(Stored data entries)
*** Block opens ***

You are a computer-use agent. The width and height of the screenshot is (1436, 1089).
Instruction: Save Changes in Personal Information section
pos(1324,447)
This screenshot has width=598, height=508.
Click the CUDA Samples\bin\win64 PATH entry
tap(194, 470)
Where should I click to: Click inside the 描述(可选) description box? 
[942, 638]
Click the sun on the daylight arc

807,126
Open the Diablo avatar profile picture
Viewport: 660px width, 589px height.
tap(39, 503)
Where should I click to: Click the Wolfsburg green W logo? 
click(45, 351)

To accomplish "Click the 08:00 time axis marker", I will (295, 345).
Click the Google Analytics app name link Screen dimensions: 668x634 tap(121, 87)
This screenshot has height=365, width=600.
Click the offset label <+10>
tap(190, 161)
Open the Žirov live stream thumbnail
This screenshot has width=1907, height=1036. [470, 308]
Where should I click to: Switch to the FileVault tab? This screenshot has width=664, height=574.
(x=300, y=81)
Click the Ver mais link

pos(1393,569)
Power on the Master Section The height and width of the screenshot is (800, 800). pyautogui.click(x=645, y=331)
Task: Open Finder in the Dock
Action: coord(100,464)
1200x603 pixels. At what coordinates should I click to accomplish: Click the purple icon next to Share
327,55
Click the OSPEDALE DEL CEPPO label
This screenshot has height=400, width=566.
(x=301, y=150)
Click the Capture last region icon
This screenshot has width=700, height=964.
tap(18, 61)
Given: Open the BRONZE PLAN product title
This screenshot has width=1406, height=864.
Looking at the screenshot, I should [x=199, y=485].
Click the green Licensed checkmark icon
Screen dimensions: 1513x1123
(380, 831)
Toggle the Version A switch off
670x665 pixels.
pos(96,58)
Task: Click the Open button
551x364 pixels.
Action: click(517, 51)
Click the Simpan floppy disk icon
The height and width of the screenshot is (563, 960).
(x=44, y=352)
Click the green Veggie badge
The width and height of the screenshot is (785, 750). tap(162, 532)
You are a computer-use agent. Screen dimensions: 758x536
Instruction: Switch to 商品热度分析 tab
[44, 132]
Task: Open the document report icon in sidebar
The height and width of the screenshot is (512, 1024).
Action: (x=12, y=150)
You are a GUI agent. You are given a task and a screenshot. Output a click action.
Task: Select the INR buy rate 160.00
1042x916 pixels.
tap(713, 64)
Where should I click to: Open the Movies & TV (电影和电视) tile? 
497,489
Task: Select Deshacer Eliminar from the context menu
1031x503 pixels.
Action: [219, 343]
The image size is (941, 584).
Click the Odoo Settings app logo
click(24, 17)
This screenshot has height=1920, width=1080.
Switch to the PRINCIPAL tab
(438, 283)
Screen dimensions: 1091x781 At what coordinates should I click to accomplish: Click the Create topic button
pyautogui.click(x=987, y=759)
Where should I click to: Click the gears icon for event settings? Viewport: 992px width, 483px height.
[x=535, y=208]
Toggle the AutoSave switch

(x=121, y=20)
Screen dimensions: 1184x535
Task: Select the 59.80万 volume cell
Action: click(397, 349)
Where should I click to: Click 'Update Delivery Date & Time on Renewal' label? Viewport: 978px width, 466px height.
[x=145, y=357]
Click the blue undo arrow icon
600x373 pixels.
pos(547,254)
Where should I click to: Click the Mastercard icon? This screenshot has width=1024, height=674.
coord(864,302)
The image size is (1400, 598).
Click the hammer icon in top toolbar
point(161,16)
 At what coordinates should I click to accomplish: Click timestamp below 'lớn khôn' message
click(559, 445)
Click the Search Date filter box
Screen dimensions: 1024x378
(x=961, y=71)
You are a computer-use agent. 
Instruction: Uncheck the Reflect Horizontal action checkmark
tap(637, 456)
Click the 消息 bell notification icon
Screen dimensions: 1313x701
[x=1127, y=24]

*** Block closes ***

An exact copy of all the records is the only acceptable answer.

ANSWER:
You are a computer-use agent. The width and height of the screenshot is (1436, 1089).
Instruction: Save Changes in Personal Information section
pos(1324,447)
This screenshot has width=598, height=508.
Click the CUDA Samples\bin\win64 PATH entry
tap(194, 470)
Where should I click to: Click inside the 描述(可选) description box? 
[942, 638]
Click the sun on the daylight arc

807,126
Open the Diablo avatar profile picture
Viewport: 660px width, 589px height.
tap(39, 503)
Where should I click to: Click the Wolfsburg green W logo? 
click(45, 351)

To accomplish "Click the 08:00 time axis marker", I will (295, 345).
Click the Google Analytics app name link Screen dimensions: 668x634 tap(121, 87)
This screenshot has height=365, width=600.
Click the offset label <+10>
tap(190, 161)
Open the Žirov live stream thumbnail
This screenshot has width=1907, height=1036. [470, 308]
Where should I click to: Switch to the FileVault tab? This screenshot has width=664, height=574.
(x=300, y=81)
Click the Ver mais link

pos(1393,569)
Power on the Master Section The height and width of the screenshot is (800, 800). pyautogui.click(x=645, y=331)
Task: Open Finder in the Dock
Action: coord(100,464)
1200x603 pixels. At what coordinates should I click to accomplish: Click the purple icon next to Share
327,55
Click the OSPEDALE DEL CEPPO label
This screenshot has height=400, width=566.
(x=301, y=150)
Click the Capture last region icon
This screenshot has width=700, height=964.
tap(18, 61)
Given: Open the BRONZE PLAN product title
This screenshot has width=1406, height=864.
Looking at the screenshot, I should [x=199, y=485].
Click the green Licensed checkmark icon
Screen dimensions: 1513x1123
(380, 831)
Toggle the Version A switch off
670x665 pixels.
pos(96,58)
Task: Click the Open button
551x364 pixels.
Action: click(517, 51)
Click the Simpan floppy disk icon
The height and width of the screenshot is (563, 960).
(x=44, y=352)
Click the green Veggie badge
The width and height of the screenshot is (785, 750). tap(162, 532)
You are a computer-use agent. Screen dimensions: 758x536
Instruction: Switch to 商品热度分析 tab
[44, 132]
Task: Open the document report icon in sidebar
The height and width of the screenshot is (512, 1024).
Action: (x=12, y=150)
You are a GUI agent. You are given a task and a screenshot. Output a click action.
Task: Select the INR buy rate 160.00
1042x916 pixels.
tap(713, 64)
Where should I click to: Open the Movies & TV (电影和电视) tile? 
497,489
Task: Select Deshacer Eliminar from the context menu
1031x503 pixels.
Action: [219, 343]
The image size is (941, 584).
Click the Odoo Settings app logo
click(24, 17)
This screenshot has height=1920, width=1080.
Switch to the PRINCIPAL tab
(438, 283)
Screen dimensions: 1091x781 At what coordinates should I click to accomplish: Click the Create topic button
pyautogui.click(x=987, y=759)
Where should I click to: Click the gears icon for event settings? Viewport: 992px width, 483px height.
[x=535, y=208]
Toggle the AutoSave switch

(x=121, y=20)
Screen dimensions: 1184x535
Task: Select the 59.80万 volume cell
Action: click(397, 349)
Where should I click to: Click 'Update Delivery Date & Time on Renewal' label? Viewport: 978px width, 466px height.
[x=145, y=357]
Click the blue undo arrow icon
600x373 pixels.
pos(547,254)
Where should I click to: Click the Mastercard icon? This screenshot has width=1024, height=674.
coord(864,302)
The image size is (1400, 598).
Click the hammer icon in top toolbar
point(161,16)
 At what coordinates should I click to accomplish: Click timestamp below 'lớn khôn' message
click(559, 445)
Click the Search Date filter box
Screen dimensions: 1024x378
(x=961, y=71)
You are a computer-use agent. 
Instruction: Uncheck the Reflect Horizontal action checkmark
tap(637, 456)
Click the 消息 bell notification icon
Screen dimensions: 1313x701
[x=1127, y=24]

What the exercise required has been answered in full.